Il résulte ainsi de l'ensemble des circonstances que la recourante ne se trouve pas dans un cas de détresse personnelle, n'ayant pas établi de liens si étroits avec la Suisse qu'ils soient dignes de protection, et son retour aux Pays-Bas, Etat dont elle a la nationalité, ne l'exposant pas à des conséquences personnelles particulièrement graves.

6.                      En conclusion, la décision entreprise ne viole pas l'ALCP ni le droit interne; elle ne procède pas davantage d'un abus du pouvoir d'appréciation du SPOP.

L'autorisation de séjour de la recourante étant révoquée, c'est à juste titre que l'autorité intimée a prononcé le renvoi de Suisse de l'intéressée (art. 64 al. 1 let. c LEtr).

7.                      Les considérants qui précèdent conduisent au rejet du recours et à la confirmation de la décision attaquée. Vu l'issue du pourvoi, le SPOP est chargé de fixer un nouveau délai de départ à la recourante et de veiller à l'exécution de sa décision.

Les frais de justice sont laissés à la charge de l'Etat compte tenu de l'indigence de la recourante.

Il n'y a pas lieu d'allouer de dépens (art. 55 al. 1 et 56 al. 3 LPA-VD).


Par ces motifs
 la Cour de droit administratif et public
du Tribunal cantonal
arrête:

I.                       Le recours est rejeté.

II.                      La décision rendue le 31 mars 2016 par le Service de la population est confirmée.

III.                    Les frais du présent arrêt sont laissés à la charge de l'Etat.

IV.                    Il n'est pas alloué de dépens.

 

 

Lausanne, le 28 novembre 2017

 

La présidente:                                                                                           Le greffier:

                                                                                                                 

 

 

Le présent arrêt est communiqué aux destinataires de l'avis d'envoi ci-joint.

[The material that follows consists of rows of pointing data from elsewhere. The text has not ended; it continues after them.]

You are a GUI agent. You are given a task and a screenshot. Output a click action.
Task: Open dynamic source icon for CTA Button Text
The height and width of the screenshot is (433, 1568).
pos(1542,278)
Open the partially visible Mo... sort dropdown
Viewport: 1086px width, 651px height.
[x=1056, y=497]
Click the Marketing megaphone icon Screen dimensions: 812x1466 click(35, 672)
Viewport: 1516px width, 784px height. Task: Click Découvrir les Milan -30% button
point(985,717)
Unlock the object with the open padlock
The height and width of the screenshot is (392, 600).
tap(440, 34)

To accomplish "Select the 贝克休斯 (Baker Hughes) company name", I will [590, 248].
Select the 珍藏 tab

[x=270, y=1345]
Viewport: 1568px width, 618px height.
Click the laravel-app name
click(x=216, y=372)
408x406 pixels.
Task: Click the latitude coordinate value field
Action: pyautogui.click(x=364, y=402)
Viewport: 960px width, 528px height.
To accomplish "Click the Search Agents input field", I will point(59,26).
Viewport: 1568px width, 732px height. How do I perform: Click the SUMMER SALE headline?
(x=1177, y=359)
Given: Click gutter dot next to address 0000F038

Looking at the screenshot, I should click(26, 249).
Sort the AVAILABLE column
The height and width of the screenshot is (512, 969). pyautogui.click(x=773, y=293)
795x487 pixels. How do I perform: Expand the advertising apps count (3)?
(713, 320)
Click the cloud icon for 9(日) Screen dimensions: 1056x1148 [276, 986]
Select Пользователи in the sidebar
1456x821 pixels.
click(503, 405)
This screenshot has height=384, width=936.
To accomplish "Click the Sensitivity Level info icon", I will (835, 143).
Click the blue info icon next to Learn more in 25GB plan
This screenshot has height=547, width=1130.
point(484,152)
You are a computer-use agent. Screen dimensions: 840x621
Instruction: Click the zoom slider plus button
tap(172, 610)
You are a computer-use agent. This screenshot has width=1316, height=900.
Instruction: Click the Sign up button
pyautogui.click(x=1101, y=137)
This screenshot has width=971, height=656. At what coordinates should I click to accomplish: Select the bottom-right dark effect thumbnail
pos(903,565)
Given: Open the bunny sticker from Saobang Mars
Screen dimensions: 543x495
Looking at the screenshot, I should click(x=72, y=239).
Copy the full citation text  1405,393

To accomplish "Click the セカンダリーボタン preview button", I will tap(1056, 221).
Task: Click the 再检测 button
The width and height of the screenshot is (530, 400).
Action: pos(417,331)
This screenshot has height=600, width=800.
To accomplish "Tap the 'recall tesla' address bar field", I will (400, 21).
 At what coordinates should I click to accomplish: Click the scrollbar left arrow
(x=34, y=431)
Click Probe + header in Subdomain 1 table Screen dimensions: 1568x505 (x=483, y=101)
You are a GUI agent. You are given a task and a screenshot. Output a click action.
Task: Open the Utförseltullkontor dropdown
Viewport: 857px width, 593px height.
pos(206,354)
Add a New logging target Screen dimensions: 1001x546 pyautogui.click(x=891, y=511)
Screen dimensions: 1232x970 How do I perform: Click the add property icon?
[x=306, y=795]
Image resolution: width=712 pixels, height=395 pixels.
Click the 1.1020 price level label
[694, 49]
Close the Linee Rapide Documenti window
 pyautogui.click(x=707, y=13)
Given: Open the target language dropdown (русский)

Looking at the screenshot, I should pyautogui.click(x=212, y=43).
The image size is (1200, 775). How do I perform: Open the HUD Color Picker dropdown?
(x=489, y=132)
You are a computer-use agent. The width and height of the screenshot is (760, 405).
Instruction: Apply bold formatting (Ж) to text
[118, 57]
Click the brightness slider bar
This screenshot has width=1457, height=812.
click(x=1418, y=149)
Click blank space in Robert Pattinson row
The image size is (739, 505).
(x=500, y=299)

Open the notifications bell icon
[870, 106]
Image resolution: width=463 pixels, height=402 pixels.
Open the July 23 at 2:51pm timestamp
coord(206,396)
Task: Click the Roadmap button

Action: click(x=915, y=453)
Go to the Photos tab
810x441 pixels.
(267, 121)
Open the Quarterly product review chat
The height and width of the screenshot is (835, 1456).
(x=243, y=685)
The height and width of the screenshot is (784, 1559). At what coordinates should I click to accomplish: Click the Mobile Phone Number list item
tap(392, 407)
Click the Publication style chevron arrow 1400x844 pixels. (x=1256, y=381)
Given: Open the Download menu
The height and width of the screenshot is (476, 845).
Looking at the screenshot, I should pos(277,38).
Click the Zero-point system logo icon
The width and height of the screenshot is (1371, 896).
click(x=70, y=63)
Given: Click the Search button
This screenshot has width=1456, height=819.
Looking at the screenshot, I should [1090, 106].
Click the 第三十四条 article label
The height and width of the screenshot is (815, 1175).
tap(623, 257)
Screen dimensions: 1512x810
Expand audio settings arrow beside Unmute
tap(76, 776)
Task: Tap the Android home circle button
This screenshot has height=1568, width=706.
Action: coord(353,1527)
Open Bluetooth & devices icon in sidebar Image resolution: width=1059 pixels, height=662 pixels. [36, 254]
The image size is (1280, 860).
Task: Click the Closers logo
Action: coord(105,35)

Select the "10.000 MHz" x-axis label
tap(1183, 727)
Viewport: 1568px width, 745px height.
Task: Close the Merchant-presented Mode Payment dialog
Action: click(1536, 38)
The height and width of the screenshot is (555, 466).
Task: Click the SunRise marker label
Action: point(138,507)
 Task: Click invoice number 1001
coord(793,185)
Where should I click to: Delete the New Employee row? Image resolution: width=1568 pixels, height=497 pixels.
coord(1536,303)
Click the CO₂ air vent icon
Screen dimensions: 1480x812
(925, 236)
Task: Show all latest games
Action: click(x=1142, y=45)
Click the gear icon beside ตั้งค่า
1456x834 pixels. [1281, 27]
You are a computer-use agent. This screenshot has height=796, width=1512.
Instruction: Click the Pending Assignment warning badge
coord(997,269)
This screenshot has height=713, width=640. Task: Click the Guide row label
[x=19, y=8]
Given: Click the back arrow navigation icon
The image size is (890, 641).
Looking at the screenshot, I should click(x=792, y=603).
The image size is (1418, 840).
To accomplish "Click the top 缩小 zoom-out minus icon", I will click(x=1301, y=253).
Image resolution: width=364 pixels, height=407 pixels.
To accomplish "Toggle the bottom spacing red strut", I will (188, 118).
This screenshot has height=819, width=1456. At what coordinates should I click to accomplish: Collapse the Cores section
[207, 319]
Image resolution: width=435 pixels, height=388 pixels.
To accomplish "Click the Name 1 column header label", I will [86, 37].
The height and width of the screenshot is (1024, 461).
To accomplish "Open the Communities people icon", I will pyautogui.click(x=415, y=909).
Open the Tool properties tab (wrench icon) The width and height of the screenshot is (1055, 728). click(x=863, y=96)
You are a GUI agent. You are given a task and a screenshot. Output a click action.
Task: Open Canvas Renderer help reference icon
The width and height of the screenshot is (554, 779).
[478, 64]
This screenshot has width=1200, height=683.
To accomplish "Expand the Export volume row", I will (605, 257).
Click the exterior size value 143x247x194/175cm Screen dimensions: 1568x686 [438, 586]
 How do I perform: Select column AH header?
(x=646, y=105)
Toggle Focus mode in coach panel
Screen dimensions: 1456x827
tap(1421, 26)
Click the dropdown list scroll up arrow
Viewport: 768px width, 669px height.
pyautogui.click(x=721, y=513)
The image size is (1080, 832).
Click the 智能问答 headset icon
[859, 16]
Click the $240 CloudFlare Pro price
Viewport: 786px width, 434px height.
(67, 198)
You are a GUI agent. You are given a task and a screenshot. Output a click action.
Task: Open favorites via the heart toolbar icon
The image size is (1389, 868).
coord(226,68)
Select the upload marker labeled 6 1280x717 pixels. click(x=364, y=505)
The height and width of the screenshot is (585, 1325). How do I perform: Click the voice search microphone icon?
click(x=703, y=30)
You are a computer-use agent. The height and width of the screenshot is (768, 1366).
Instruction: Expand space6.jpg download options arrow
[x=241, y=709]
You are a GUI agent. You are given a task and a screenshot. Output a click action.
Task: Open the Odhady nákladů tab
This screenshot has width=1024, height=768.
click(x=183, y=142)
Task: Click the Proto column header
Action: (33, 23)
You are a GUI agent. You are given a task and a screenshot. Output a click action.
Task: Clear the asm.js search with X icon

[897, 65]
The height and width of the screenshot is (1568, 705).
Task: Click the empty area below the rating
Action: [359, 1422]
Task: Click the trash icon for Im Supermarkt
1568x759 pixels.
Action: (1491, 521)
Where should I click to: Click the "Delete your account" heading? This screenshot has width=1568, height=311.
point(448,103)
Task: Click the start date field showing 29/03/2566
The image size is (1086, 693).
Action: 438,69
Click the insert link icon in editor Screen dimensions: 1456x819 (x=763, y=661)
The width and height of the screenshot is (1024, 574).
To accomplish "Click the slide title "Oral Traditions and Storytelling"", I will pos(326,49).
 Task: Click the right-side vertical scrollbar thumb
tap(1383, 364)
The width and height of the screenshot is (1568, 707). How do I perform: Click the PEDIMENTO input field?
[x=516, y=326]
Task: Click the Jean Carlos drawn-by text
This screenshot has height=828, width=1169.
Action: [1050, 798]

Il peut faire l'objet, dans les trente jours suivant sa notification, d'un recours au Tribunal fédéral (Tribunal fédéral suisse, 1000 Lausanne 14). Le recours en matière de droit public s'exerce aux conditions des articles 82 ss de la loi du 17 juin 2005 sur le Tribunal fédéral (LTF - RS 173.110), le recours constitutionnel subsidiaire à celles des articles 113 ss LTF. Le mémoire de recours doit être rédigé dans une langue officielle, indiquer les conclusions, les motifs et les moyens de preuve, et être signé. Les motifs doivent exposer succinctement en quoi l'acte attaqué viole le droit. Les pièces invoquées comme moyens de preuve doivent être jointes au mémoire, pour autant qu'elles soient en mains de la partie; il en va de même de la décision attaquée.